Task directions
Your answer must be the records, copied with no change.

[Dataset records]
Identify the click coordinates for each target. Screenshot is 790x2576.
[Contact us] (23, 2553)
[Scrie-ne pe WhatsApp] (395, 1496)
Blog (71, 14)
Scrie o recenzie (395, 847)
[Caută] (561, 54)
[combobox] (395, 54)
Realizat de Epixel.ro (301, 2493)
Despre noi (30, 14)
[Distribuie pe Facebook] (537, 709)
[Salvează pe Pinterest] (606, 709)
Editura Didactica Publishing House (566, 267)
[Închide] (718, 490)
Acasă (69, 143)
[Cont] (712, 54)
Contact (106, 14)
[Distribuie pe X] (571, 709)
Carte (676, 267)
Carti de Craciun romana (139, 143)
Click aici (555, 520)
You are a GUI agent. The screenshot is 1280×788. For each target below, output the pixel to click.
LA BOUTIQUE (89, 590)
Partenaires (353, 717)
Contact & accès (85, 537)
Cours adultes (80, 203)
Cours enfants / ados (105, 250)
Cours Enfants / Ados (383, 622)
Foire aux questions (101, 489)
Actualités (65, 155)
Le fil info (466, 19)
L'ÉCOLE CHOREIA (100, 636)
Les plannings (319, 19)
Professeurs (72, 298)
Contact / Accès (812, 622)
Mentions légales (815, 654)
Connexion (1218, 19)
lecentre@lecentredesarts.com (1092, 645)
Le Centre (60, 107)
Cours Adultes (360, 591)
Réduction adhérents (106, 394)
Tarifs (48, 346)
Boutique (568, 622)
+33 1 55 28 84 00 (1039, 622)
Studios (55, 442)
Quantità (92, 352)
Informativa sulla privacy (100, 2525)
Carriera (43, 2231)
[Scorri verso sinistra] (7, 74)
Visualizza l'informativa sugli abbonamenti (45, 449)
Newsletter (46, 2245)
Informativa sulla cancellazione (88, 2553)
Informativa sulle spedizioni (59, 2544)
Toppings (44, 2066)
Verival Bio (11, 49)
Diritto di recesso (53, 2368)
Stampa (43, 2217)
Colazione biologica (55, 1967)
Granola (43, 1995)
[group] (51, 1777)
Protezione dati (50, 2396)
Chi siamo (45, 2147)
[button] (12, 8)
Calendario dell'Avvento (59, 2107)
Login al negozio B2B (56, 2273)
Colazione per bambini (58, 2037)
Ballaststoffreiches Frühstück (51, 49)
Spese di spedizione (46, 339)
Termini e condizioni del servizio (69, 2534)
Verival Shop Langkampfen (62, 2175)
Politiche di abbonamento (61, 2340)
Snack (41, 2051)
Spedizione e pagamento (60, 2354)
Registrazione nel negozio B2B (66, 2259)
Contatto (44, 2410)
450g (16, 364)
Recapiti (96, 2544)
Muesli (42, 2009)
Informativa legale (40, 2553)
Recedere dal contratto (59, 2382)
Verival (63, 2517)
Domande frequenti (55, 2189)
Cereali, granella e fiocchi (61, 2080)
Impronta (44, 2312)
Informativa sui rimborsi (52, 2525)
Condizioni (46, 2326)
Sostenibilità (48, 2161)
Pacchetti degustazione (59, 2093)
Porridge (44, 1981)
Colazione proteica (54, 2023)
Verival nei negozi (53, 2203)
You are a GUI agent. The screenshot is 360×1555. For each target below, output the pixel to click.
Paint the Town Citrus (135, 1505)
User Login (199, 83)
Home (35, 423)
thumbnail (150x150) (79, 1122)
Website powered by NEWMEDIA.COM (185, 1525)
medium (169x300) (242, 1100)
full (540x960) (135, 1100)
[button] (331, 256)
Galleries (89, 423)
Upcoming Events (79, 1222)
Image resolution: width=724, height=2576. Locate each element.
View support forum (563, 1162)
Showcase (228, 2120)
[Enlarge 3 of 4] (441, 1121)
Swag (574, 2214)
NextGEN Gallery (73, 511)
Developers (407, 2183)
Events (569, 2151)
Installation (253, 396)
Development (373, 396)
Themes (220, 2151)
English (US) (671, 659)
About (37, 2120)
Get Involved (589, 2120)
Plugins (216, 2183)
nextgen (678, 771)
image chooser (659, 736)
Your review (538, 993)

Task solution
Identify the click coordinates for each target. Screenshot is 790x2576.
[Contact us] (23, 2553)
[Scrie-ne pe WhatsApp] (395, 1496)
Blog (71, 14)
Scrie o recenzie (395, 847)
[Caută] (561, 54)
[combobox] (395, 54)
Realizat de Epixel.ro (301, 2493)
Despre noi (30, 14)
[Distribuie pe Facebook] (537, 709)
[Salvează pe Pinterest] (606, 709)
Editura Didactica Publishing House (566, 267)
[Închide] (718, 490)
Acasă (69, 143)
[Cont] (712, 54)
Contact (106, 14)
[Distribuie pe X] (571, 709)
Carte (676, 267)
Carti de Craciun romana (139, 143)
Click aici (555, 520)
You are a GUI agent. The screenshot is 1280×788. For each target below, output the pixel to click.
LA BOUTIQUE (89, 590)
Partenaires (353, 717)
Contact & accès (85, 537)
Cours adultes (80, 203)
Cours enfants / ados (105, 250)
Cours Enfants / Ados (383, 622)
Foire aux questions (101, 489)
Actualités (65, 155)
Le fil info (466, 19)
L'ÉCOLE CHOREIA (100, 636)
Les plannings (319, 19)
Professeurs (72, 298)
Contact / Accès (812, 622)
Mentions légales (815, 654)
Connexion (1218, 19)
lecentre@lecentredesarts.com (1092, 645)
Le Centre (60, 107)
Cours Adultes (360, 591)
Réduction adhérents (106, 394)
Tarifs (48, 346)
Boutique (568, 622)
+33 1 55 28 84 00 (1039, 622)
Studios (55, 442)
Quantità (92, 352)
Informativa sulla privacy (100, 2525)
Carriera (43, 2231)
[Scorri verso sinistra] (7, 74)
Visualizza l'informativa sugli abbonamenti (45, 449)
Newsletter (46, 2245)
Informativa sulla cancellazione (88, 2553)
Informativa sulle spedizioni (59, 2544)
Toppings (44, 2066)
Verival Bio (11, 49)
Diritto di recesso (53, 2368)
Stampa (43, 2217)
Colazione biologica (55, 1967)
Granola (43, 1995)
[group] (51, 1777)
Protezione dati (50, 2396)
Chi siamo (45, 2147)
[button] (12, 8)
Calendario dell'Avvento (59, 2107)
Login al negozio B2B (56, 2273)
Colazione per bambini (58, 2037)
Ballaststoffreiches Frühstück (51, 49)
Spese di spedizione (46, 339)
Termini e condizioni del servizio (69, 2534)
Verival Shop Langkampfen (62, 2175)
Politiche di abbonamento (61, 2340)
Snack (41, 2051)
Spedizione e pagamento (60, 2354)
Registrazione nel negozio B2B (66, 2259)
Contatto (44, 2410)
450g (16, 364)
Recapiti (96, 2544)
Muesli (42, 2009)
Informativa legale (40, 2553)
Recedere dal contratto (59, 2382)
Verival (63, 2517)
Domande frequenti (55, 2189)
Cereali, granella e fiocchi (61, 2080)
Impronta (44, 2312)
Informativa sui rimborsi (52, 2525)
Condizioni (46, 2326)
Sostenibilità (48, 2161)
Pacchetti degustazione (59, 2093)
Porridge (44, 1981)
Colazione proteica (54, 2023)
Verival nei negozi (53, 2203)
You are a GUI agent. The screenshot is 360×1555. For each target below, output the pixel to click.
Paint the Town Citrus (135, 1505)
User Login (199, 83)
Home (35, 423)
thumbnail (150x150) (79, 1122)
Website powered by NEWMEDIA.COM (185, 1525)
medium (169x300) (242, 1100)
full (540x960) (135, 1100)
[button] (331, 256)
Galleries (89, 423)
Upcoming Events (79, 1222)
Image resolution: width=724, height=2576. Locate each element.
View support forum (563, 1162)
Showcase (228, 2120)
[Enlarge 3 of 4] (441, 1121)
Swag (574, 2214)
NextGEN Gallery (73, 511)
Developers (407, 2183)
Events (569, 2151)
Installation (253, 396)
Development (373, 396)
Themes (220, 2151)
English (US) (671, 659)
About (37, 2120)
Get Involved (589, 2120)
Plugins (216, 2183)
nextgen (678, 771)
image chooser (659, 736)
Your review (538, 993)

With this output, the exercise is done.